Danish sentences with old spelling (and even more with old capitalization)

I’ve been reviewing some Danish sentences, and, of those that come from Project Gutenberg, a lot of them contain words that are spelled differently now from how they were spelled back when they got written. Which means there’s plenty of sentences I have to reject. And there’s two issues I’m noticing a lot: one is that words that are nowadays spelled with the letter å have two a’s instead (for example, “så” is written “saa”), the other is all nouns being capitalized (I might have let a few sentences with that get through, I hope that doesn’t cause too much trouble. I’m pretty sure a lot of speech recognition tools ignore capitalization anyway, and if it’s the first word in the text that’s capitalized, then I let that through, but what should I do? Reject everything with old spelling or old capitalization? Reject old spelling but not old capitalization? Leave some sentences neither accepted or rejected? I don’t remember exactly when the spelling changed, but the capitalization thing seems to happen to a lot of sentences from that source, if not all of them. It would be nice if it were possible to fix the sentences so that they can be used.

It might be possible to get most of the double a’s fixed by find-replacing aa with å. As for the capitalization, there are some words (such as “en” and “et”) that are much more likely to appear before common nouns (which aren’t capitalized anymore) than before proper nouns (which still start with a capital letter nowadays), and some words (“Herr” seems to be pretty common in these sentences, but “Fru”, “Frøken”, “Hr.”, “Fr.” and “Frk.” might also appear) that are usually followed by proper nouns, which are also capitalized nowadays.

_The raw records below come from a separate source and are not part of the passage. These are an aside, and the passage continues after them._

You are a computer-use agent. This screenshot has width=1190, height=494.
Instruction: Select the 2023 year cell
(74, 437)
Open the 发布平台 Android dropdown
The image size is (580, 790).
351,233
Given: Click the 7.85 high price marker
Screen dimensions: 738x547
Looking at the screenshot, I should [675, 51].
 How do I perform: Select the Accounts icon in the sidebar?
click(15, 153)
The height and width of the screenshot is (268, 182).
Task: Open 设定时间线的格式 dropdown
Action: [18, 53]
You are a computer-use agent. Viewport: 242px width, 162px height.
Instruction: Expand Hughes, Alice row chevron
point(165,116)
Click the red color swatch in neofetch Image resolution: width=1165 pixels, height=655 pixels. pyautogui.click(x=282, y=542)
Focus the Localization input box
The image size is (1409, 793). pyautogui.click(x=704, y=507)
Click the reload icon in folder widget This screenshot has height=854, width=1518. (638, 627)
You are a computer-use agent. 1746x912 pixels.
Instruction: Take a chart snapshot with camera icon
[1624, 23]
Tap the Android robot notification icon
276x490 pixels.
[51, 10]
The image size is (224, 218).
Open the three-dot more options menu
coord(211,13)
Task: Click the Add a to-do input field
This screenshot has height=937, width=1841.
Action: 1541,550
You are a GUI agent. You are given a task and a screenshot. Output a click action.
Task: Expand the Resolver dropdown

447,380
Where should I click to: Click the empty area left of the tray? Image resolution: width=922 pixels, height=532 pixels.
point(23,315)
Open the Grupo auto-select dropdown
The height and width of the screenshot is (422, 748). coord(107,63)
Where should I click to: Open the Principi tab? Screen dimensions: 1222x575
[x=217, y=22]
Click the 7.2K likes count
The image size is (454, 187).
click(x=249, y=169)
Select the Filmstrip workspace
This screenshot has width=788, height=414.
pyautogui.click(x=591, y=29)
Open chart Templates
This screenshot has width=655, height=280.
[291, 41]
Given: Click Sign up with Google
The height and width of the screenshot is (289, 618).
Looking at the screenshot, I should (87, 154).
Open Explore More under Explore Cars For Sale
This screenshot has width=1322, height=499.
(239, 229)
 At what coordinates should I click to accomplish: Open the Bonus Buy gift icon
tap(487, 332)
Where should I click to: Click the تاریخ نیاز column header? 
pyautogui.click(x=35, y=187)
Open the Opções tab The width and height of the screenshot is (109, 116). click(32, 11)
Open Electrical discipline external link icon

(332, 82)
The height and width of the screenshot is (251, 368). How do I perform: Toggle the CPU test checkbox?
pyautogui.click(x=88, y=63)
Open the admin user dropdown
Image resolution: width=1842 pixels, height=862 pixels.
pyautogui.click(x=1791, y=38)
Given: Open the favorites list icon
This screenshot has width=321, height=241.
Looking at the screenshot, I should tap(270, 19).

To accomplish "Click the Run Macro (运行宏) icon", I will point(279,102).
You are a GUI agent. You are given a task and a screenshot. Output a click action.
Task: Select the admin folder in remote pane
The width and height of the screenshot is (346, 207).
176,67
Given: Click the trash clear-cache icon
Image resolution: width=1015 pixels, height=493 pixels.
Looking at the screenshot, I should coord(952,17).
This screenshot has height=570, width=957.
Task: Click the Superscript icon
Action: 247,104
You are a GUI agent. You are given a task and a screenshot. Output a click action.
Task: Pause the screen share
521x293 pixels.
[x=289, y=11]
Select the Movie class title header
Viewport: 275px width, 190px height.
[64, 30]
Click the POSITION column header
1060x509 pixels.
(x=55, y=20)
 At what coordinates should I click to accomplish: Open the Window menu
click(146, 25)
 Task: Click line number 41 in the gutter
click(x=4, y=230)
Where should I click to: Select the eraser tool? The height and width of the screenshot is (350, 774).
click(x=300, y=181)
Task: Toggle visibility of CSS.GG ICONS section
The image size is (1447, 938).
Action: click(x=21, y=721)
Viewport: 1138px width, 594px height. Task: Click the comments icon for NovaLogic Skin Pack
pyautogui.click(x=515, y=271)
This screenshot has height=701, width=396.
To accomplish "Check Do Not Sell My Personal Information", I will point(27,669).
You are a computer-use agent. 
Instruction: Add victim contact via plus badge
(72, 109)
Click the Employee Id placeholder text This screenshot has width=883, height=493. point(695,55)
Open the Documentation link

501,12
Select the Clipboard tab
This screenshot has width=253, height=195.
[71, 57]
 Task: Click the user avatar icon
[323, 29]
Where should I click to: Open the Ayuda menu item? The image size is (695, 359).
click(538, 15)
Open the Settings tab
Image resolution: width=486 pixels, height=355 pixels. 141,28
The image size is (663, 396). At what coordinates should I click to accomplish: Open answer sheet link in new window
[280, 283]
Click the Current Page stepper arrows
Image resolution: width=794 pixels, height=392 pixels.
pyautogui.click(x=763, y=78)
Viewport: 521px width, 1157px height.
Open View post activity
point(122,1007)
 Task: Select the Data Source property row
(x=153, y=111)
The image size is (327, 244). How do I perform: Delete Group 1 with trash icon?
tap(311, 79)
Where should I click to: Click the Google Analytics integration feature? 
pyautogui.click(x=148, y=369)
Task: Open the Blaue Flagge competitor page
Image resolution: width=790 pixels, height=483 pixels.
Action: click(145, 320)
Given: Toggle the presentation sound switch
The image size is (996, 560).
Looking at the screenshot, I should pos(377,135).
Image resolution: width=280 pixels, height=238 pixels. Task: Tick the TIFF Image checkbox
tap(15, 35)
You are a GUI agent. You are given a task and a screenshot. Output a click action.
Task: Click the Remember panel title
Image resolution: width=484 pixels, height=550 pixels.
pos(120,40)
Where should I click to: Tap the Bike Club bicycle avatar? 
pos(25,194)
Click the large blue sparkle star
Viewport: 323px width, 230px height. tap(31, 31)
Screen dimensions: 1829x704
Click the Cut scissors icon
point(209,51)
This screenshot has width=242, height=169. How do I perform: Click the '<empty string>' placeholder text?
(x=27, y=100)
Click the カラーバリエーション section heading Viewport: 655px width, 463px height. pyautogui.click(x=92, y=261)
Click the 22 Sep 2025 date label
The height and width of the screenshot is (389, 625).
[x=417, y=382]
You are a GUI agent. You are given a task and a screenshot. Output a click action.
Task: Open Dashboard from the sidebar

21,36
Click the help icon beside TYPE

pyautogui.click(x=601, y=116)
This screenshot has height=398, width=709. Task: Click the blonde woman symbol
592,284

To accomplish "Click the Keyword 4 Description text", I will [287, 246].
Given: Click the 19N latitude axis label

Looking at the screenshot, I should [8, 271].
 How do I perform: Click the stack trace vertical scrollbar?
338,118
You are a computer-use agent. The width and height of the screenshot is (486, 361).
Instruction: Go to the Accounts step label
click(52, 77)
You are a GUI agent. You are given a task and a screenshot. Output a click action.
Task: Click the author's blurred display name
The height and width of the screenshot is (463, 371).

Thanks for getting in touch! :slight_smile: Could you report this issue on the sentence collector issues page? https://github.com/Common-Voice/sentence-collector/issues

Thanks! I found that page before you replied, and there was another issue about a lot of words misspelled in another language, Punjabi. And I wrote a comment under it, mentioning that a lot of Danish sentence had a lot of misspelled words too. Is that enough or should I add the Danish thing as a separate issue?

The other issue was https://github.com/common-voice/sentence-collector/issues/317 , and it says my comment on it seems is from the 27th of January 2021, while all other comments on that issue seem to be from the 16th of August 2020.

Yeah, it’s better to start a new issue. That issue is marked as “Waiting for feedback from the reporter” so probably won’t get checked until there is further information about that.

Thanks! I’ve done that now. The new issue is https://github.com/common-voice/sentence-collector/issues/411 " Lots of Danish sentences have spelling and capitalization mistakes because they were written more than 80 years ago".